# Required task:
Can you find every line in the records below that contains the word "Switch" and copy each one out? Case counts.

# Item coordinate data:
--- BEGIN ---

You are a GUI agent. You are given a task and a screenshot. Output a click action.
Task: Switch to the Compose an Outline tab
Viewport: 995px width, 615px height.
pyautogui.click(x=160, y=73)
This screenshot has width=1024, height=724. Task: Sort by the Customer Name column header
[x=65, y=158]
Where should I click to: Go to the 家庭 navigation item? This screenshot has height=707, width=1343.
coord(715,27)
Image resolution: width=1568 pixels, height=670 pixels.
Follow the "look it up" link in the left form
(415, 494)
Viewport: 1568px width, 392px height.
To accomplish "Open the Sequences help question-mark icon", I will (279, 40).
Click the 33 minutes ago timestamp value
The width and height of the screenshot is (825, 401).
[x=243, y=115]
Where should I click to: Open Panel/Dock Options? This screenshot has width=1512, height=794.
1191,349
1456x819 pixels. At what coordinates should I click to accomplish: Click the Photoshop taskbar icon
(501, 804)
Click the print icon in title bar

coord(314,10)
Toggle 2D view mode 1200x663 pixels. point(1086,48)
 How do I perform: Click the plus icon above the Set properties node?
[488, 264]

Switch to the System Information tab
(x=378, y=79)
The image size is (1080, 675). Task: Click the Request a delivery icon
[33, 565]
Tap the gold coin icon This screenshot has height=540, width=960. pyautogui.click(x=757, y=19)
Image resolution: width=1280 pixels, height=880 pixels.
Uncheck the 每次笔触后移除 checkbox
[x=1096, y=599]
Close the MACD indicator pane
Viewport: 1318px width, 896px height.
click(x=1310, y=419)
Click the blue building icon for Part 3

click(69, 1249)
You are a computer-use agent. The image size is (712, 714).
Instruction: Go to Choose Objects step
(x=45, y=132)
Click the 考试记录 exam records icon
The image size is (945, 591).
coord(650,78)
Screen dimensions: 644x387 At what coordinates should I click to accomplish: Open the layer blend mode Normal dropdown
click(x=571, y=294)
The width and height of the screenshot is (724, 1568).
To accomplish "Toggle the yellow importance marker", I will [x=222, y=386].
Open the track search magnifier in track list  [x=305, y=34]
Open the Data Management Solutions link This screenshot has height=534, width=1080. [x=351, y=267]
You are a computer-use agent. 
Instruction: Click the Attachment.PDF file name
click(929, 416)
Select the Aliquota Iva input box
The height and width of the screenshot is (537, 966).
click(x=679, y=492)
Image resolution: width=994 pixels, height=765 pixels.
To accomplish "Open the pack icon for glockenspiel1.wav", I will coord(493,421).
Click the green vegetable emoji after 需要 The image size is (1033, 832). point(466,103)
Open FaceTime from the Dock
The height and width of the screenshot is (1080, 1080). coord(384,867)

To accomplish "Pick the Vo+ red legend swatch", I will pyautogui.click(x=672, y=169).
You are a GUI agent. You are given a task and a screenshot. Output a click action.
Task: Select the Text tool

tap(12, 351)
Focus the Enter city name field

--- END ---

# Task solution:
Task: Switch to the Compose an Outline tab
Switch to the System Information tab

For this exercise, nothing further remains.